::: Data

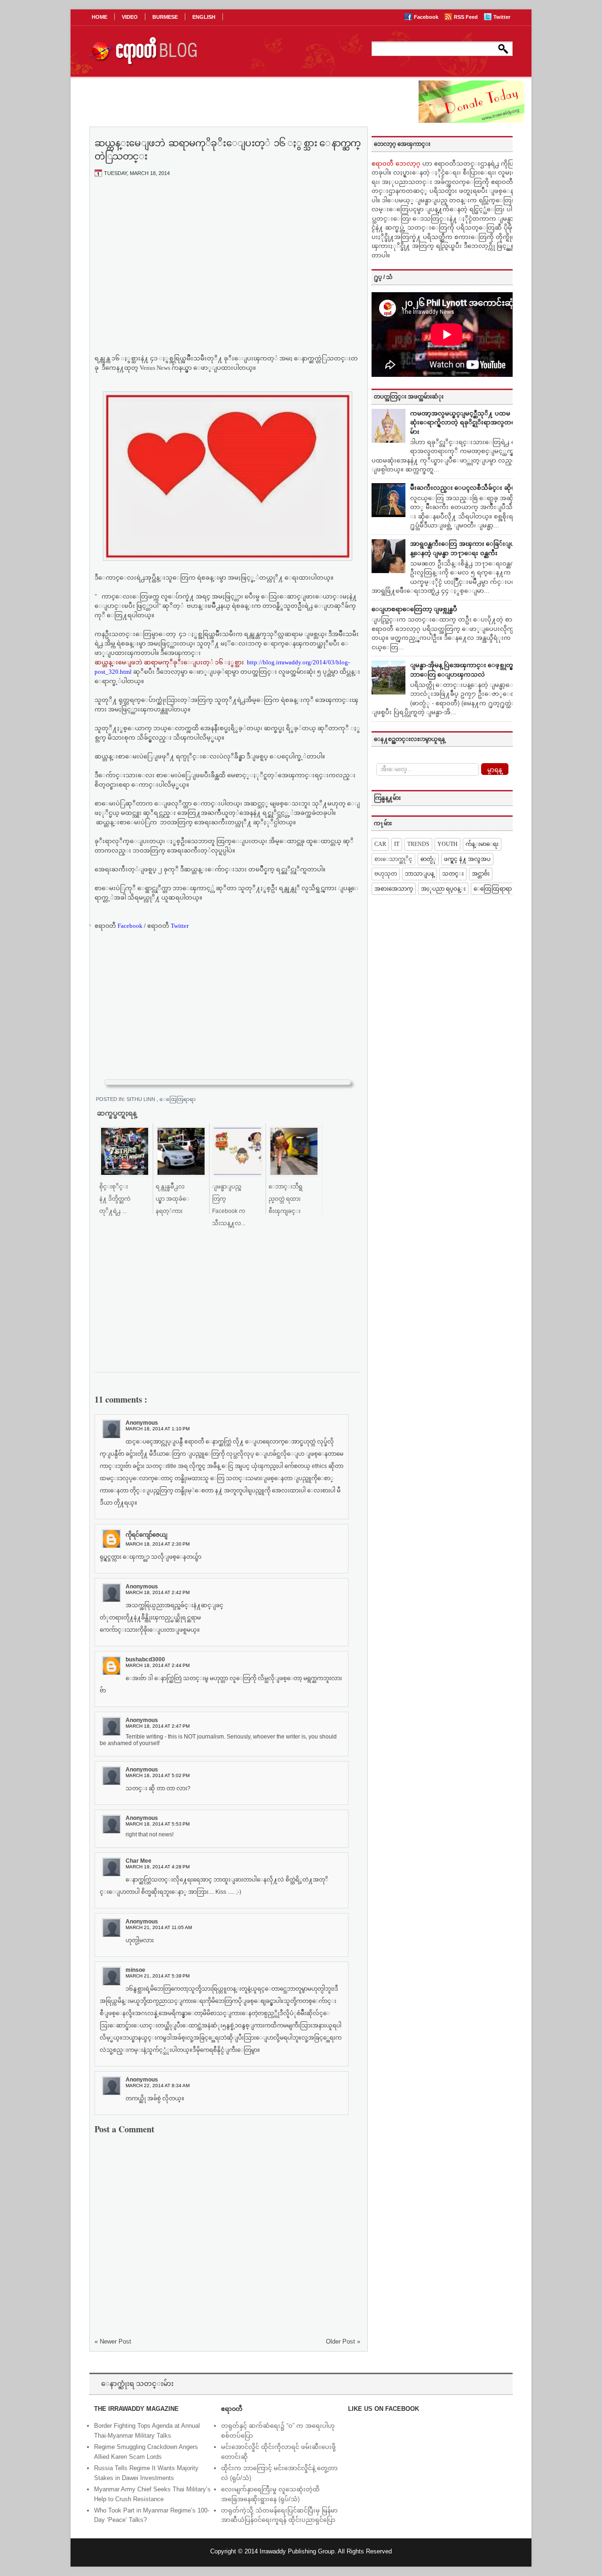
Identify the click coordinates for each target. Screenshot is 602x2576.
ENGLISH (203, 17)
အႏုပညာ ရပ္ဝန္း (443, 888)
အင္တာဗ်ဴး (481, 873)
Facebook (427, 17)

::::::
::: Data

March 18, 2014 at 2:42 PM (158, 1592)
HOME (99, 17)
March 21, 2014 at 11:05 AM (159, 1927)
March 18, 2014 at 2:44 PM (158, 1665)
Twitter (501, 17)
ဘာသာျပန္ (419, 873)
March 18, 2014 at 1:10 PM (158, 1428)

::::::

*Exercise details*
The listing above holds a line with "March 18, 2014 at 2:42 PM (158, 1592)" and a line with "March 18, 2014 at 1:10 PM (158, 1428)". Print the stretch from the first through the second, exactly and alone.

*Your solution*
March 18, 2014 at 2:42 PM (158, 1592)
HOME (99, 17)
March 21, 2014 at 11:05 AM (159, 1927)
March 18, 2014 at 2:44 PM (158, 1665)
Twitter (501, 17)
ဘာသာျပန္ (419, 873)
March 18, 2014 at 1:10 PM (158, 1428)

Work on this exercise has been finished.